Required work: Each line of the records must appear in your answer exactly, with no pictures.

Records to process:
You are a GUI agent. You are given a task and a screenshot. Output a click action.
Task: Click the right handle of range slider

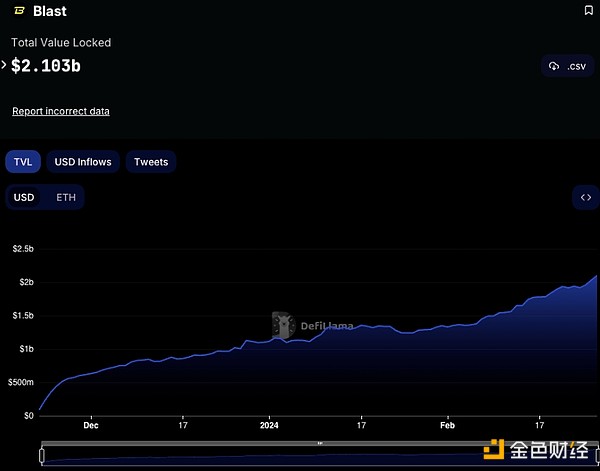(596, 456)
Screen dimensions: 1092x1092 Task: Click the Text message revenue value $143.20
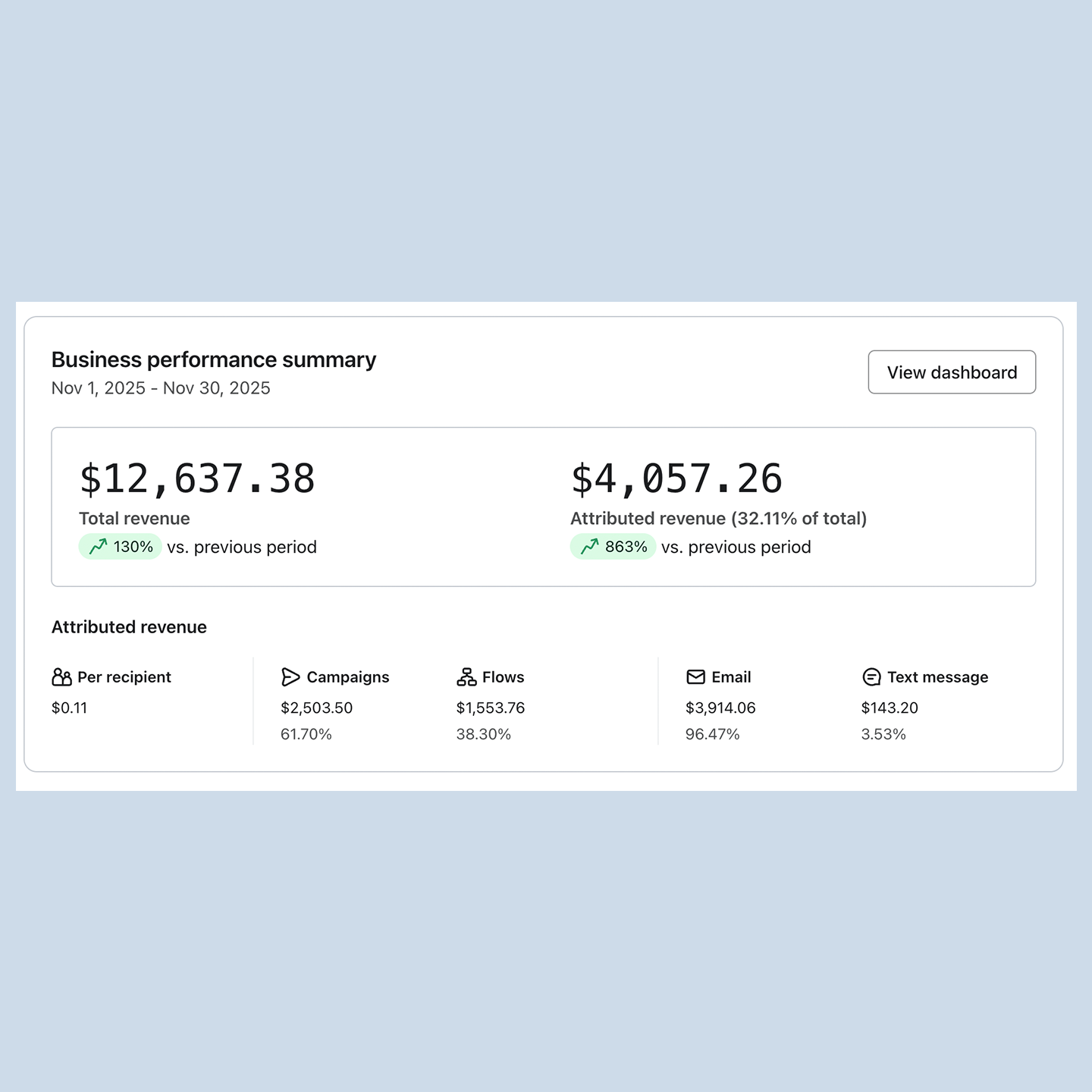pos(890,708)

Response area:
You are a GUI agent. You are given a task and a screenshot. Output a click action.
Task: Click the right handle of range slider

(596, 456)
Screen dimensions: 1092x1092 Task: Click the Text message revenue value $143.20
pos(890,708)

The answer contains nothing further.